Olympics: Times the Games Were Postponed, Cancelled or Disrupted

Since the opening of the first modern Olympic Games in 1896, international sports competition has only been canceled three times: once during the First World War (1916) and twice during the Second World War (1940, 1944). Until the COVID-19 epidemic in 2020, which postponed the Summer Olympics for a year, the Olympics withstood politically charged boycotts and two separate terrorist attacks without being canceled or postponed in time. peace.

The 1916 Olympics were supposed to be hosted by the German Empire, which had built an impressive 30,000-seat stadium in Berlin for the event. But with the outbreak of war in 1914 and the eventual participation of so many nations that sent athletes to the Olympic Games, the 1916 games were abandoned.

PICTURES: Soldiers of the First World War organized their own Olympic Games after the war

1920: Germany invited

Representatives from various countries line up at the opening ceremony of the 1920 Olympic Games in Antwerp, Belgium.

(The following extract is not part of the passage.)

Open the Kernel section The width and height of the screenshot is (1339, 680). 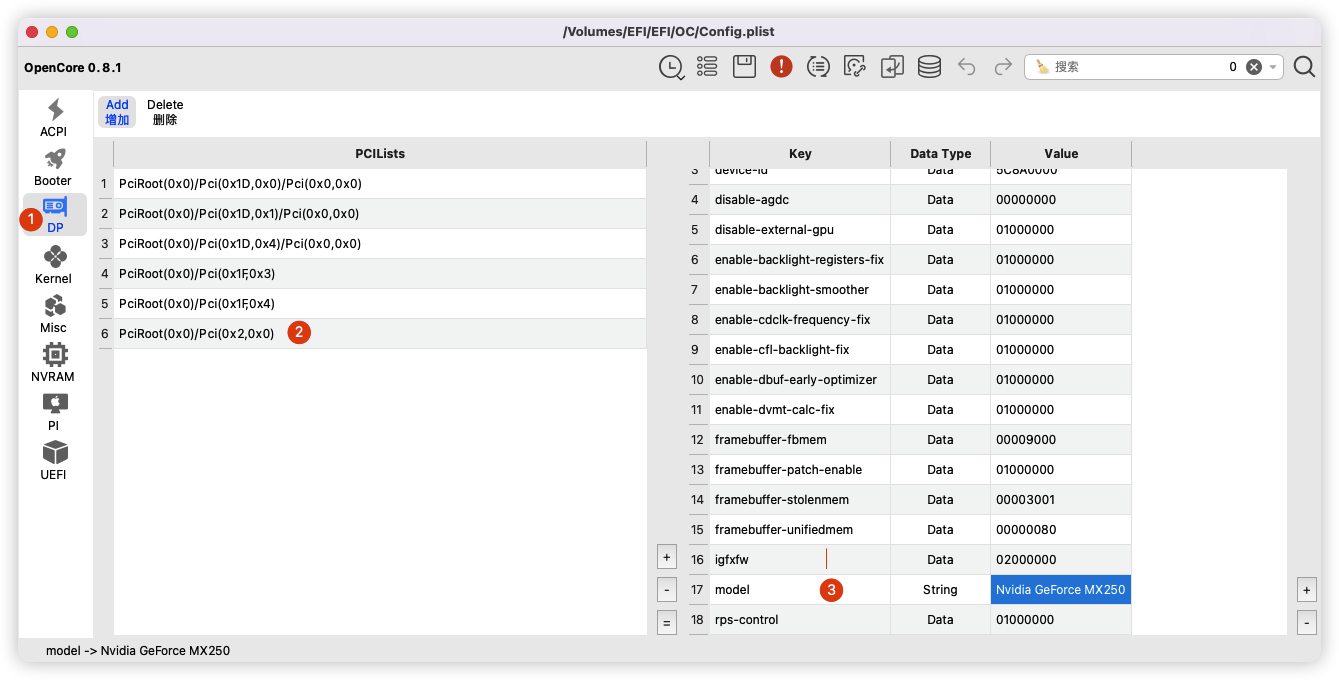[53, 264]

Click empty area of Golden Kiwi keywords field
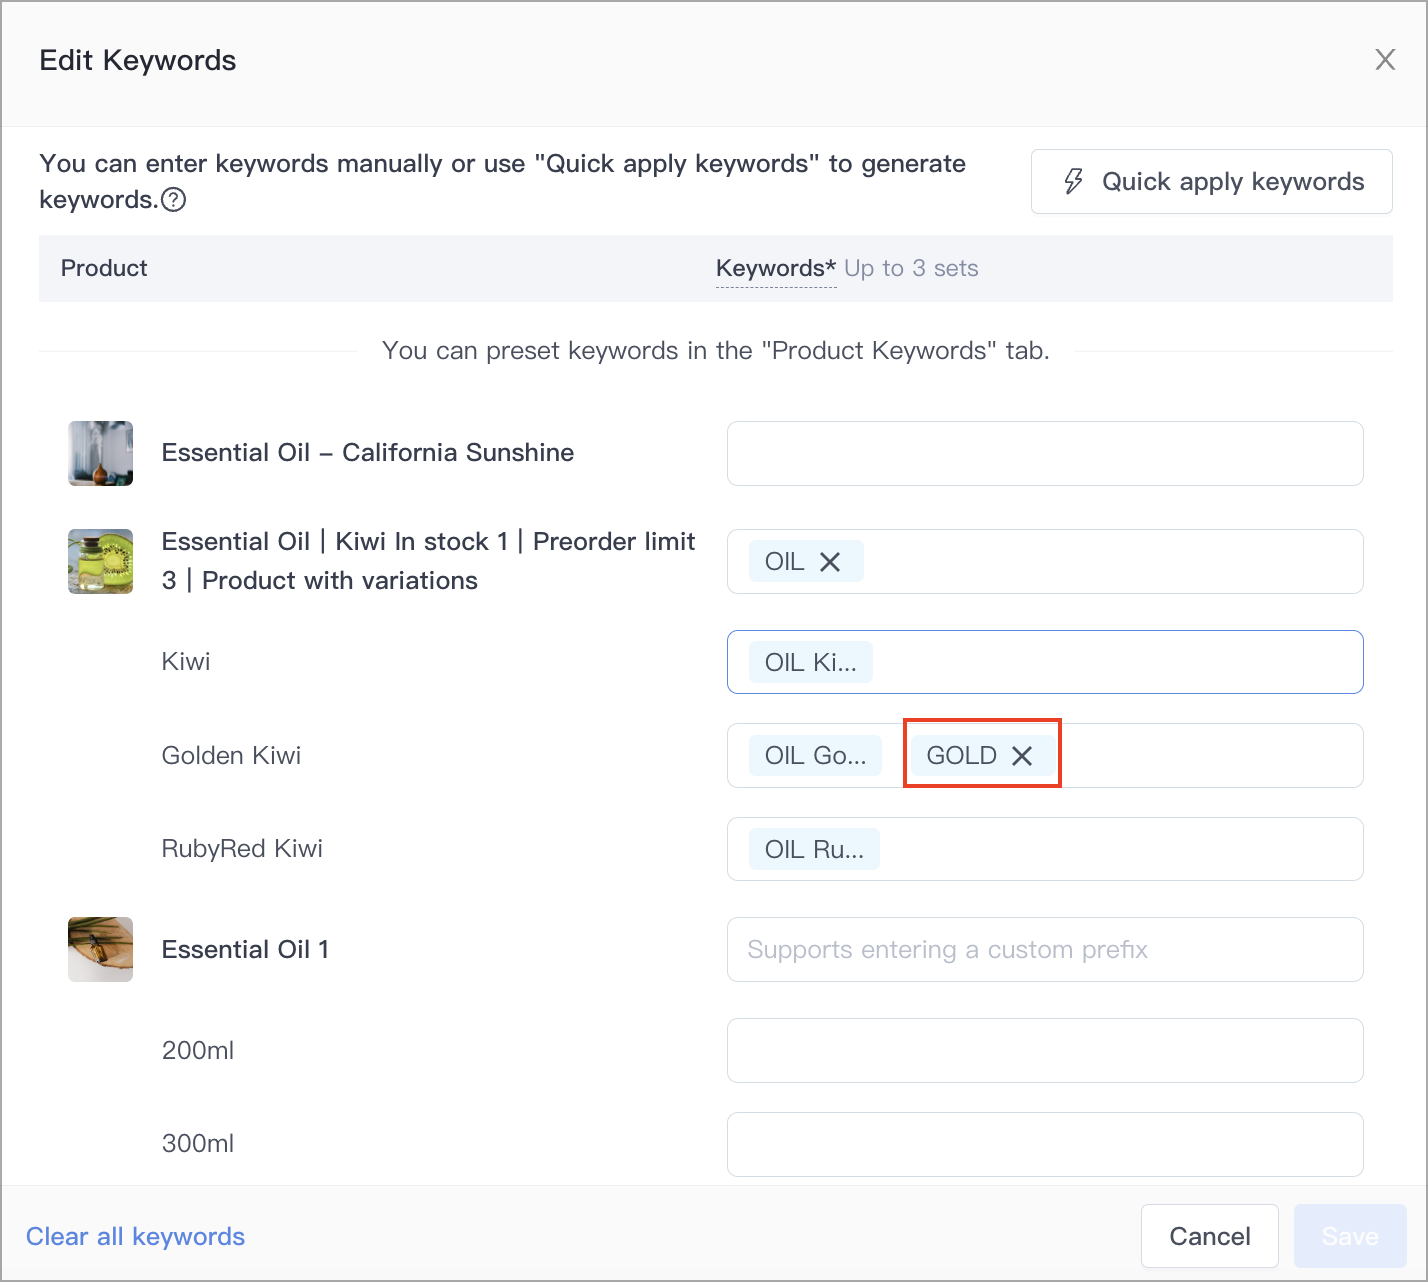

The 1920 games in Antwerp, Belgium, were the first in which a nation was actively invited. Germany was blamed for starting World War I, and even though the country was under a new Belgian government – known as the Weimar Republic – and later French Olympic officials banned German athletes from participating at the 1920 and 1924 Olympic Games.

Twenty years after the canceled Games of 1916, Germany was to host the Olympic Games again in 1936, this time under the Nazi flag. In America, a coalition of Jewish and Catholic groups called on the US Olympic Committee to boycott the games, but was ignored by committee chairman Avery Brundage, a Germanophile by profession.